Compared to other haulout sites across the Pacific walrus range [
6], the local topography at Point Lay is exceptionally flat and comprised of relatively uniform fine-grained sandy sediments, lending to ideal conditions for minimizing SAR backscatter from non-occupied areas. In contrast, some of the other large and regularly used walrus haulouts abut bluffs and cliffs, and some beaches have variable sediment sizes including large cobbles or boulders. Such features would likely add several complications to the interpretation of SAR imagery and possibly compromise the ability to detect and discriminate walrus aggregations from non-occupied areas. At haulouts next to cliffs or bluffs, walruses could be rendered undetectable if they occurred within ‘shadows’ cast by oblique radar look angles. On the other hand, for SAR look angles facing into cliffs, double-bounced backscatter could produce confounding spatial anomalies, while rocky beaches could return backscatter sufficient to make walrus discrimination entirely ambiguous. Research is needed to evaluate SAR at haulouts with different types of terrain and substrates. Acquiring reference images of vacant beaches may provide baselines for detecting backscatter changes (including interferometry) produced by walrus occupancy. Field observations of walrus aggregations collected at the same time as SAR acquisitions are necessary to robustly evaluate methods designed to discriminate walruses at topographically complex haulout areas.
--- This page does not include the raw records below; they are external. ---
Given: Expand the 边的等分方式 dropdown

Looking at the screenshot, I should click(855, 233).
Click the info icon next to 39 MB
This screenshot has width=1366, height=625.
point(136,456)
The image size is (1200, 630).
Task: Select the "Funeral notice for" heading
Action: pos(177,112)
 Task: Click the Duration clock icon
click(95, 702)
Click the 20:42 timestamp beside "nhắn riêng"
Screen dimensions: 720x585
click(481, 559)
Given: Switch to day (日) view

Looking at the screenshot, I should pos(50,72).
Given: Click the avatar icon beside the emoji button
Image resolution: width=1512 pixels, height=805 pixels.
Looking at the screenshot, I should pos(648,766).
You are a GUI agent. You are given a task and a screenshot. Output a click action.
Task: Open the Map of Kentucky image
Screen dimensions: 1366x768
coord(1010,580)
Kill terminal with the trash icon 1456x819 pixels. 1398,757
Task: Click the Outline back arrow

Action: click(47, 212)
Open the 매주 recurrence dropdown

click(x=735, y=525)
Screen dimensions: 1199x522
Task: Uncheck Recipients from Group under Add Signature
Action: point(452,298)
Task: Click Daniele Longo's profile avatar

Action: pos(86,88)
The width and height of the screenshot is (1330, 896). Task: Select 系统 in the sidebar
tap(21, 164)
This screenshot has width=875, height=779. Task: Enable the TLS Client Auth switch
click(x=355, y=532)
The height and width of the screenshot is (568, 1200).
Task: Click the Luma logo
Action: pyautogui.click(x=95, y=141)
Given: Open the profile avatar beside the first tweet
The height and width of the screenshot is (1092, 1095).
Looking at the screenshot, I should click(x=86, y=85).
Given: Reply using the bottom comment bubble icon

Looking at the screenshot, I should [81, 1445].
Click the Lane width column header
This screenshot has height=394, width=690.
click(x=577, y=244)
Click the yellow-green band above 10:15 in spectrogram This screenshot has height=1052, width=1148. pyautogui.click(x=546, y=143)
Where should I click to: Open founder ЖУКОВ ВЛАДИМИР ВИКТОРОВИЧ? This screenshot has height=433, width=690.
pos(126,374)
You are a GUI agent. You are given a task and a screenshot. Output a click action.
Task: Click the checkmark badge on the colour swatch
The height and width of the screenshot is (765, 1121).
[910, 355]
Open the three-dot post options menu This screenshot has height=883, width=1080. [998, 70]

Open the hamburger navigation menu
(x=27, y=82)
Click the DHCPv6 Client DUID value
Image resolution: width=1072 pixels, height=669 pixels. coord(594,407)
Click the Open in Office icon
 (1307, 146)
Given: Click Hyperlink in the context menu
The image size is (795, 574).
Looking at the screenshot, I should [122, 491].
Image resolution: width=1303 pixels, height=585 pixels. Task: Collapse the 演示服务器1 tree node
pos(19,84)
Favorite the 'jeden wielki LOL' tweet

The positive bias of aggregation areas created from visual interpretation of Sentinel-1 imagery, as well as the variability among observers, was largely driven by differences in deciding how many pixels to include in an aggregation and not by disagreements in the presence or general locations of aggregations. Visual interpretations of the Sentinel-1 imagery could be improved through simultaneous collections of aerial imagery to quantify more precise backscatter thresholds for the delineation of aggregation peripheries.
In this study, we estimated the area occupied by walruses by outlining walrus aggregations apparent in satellite imagery. Knowledge of the occurrence and location of these aggregations can help managers mitigate potential disturbances in near-real time; yet, managers also need estimates of the number of walruses present on shore. We could not address abundance directly in this study because none of the satellite imagery types that we evaluated enabled counting individual walruses when they were gathered closely together onshore, and we could not address abundance indirectly because the densities of walruses when hauled out on shore are known to vary. Aggregation densities at the Point Lay haulout averaged 0.87 walruses per square meter (sd 0.17, n 26), and ranged from 0.67 to 1.5 [
25]. If we were to estimate walrus abundance based on the product of area occupied and the published densities (mean and variance), confidence intervals would likely be broad. If it were possible to estimate density with minimal variance from satellite imagery, then walrus abundance could be more precisely estimated using satellite imagery alone. Further research is needed to assess whether high resolution (<1 m) optical or SAR images contain sufficient information to accurately estimate walrus densities across fine spatial scales. Given that haulouts can shift in size over the course of just hours, field validation data (such as UAS survey imagery) collected coincident with prearranged satellite acquisitions would be required to robustly quantify relationships between the in-situ densities and those estimated with satellite data.